Analyst fears widespread repercussions from court-ordered tax to fund pensions in Harvey
An appellate court's decision to order the City of Harvey to levy a tax to supply its firefighters’ pension fund has set a frightening precedent, Wirepoints founder Mark Glennon contends.
The First District Appellate Court ruling determined that the pension, which is 27 percent funded, is on the verge of default and that it was appropriate for the court to step in and order that the property tax be levied. The decision partially relied on an analysis of the finances of the city, which Glennon called far beyond insolvent.
“To put this more simply, we have a court now ordering blood out of a turnip," Glennon wrote on the Wirepoints website. "Harvey is broke and property in Harvey is already obscenely overtaxed. But it’s the very fact that Harvey is a bloodless turnip that helps makes it subject to court-ordered tax. Because they can’t pay, they have to pay, according to the court’s thinking.”

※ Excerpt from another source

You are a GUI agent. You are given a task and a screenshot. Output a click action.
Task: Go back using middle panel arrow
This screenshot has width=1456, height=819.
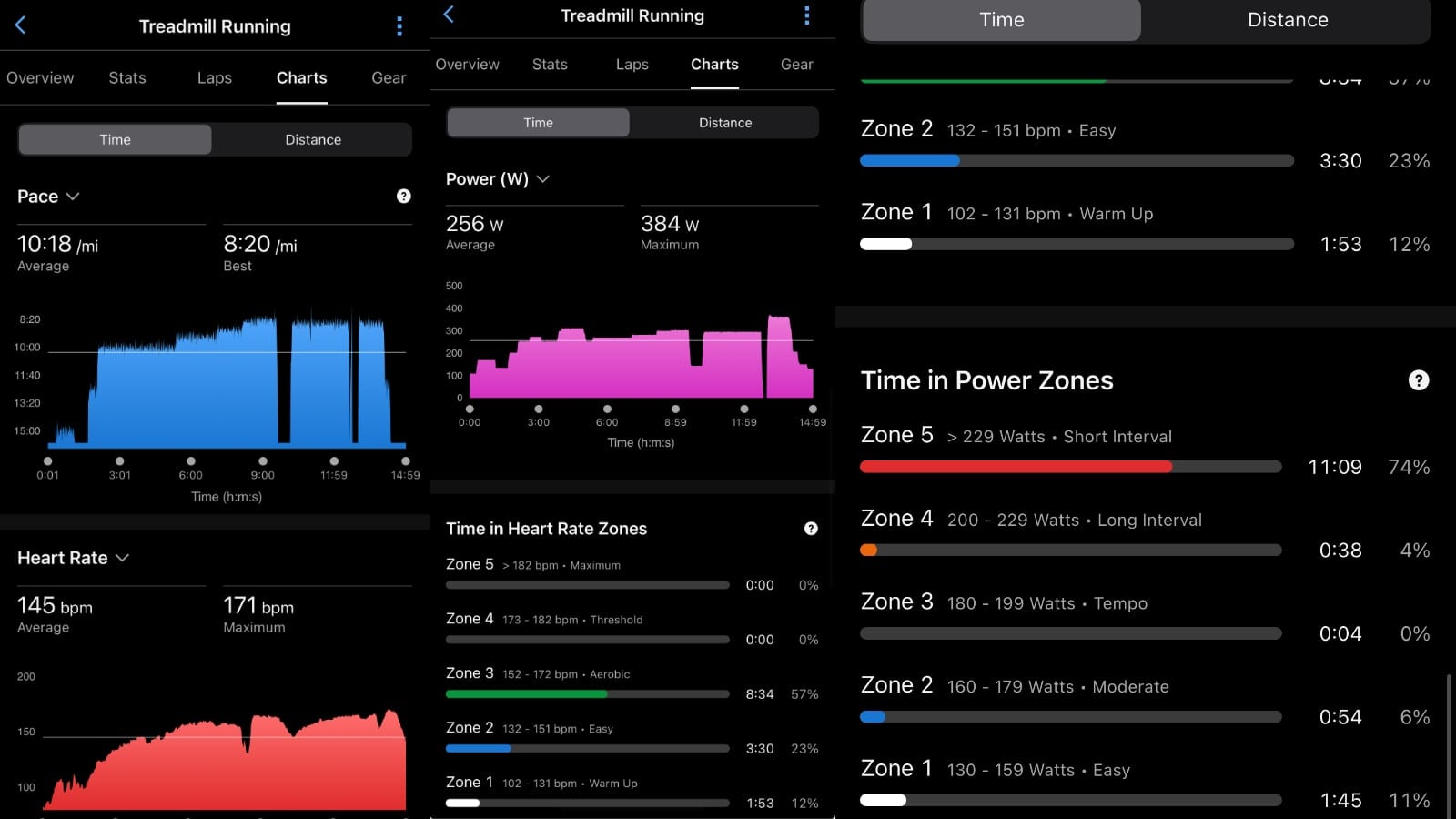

Glennon raised several concerns about the ruling, ncluding what circumstances amount to a pension fund being considered on the verge of insolvency. As he notes, the firefighters’ pension in Harvey is better funded at 27 percent than many others in the state, though the city’s finances are in extremely bad shape.
“Keep thinking about this path the court has put us on and you’ll come up with more questions," he wrote. "Does the precedent apply to all municipalities or just home rule ones? Do property tax caps now in place trump the court’s decision or vice versa? Are there implications for the state’s own pensions? I don’t know.”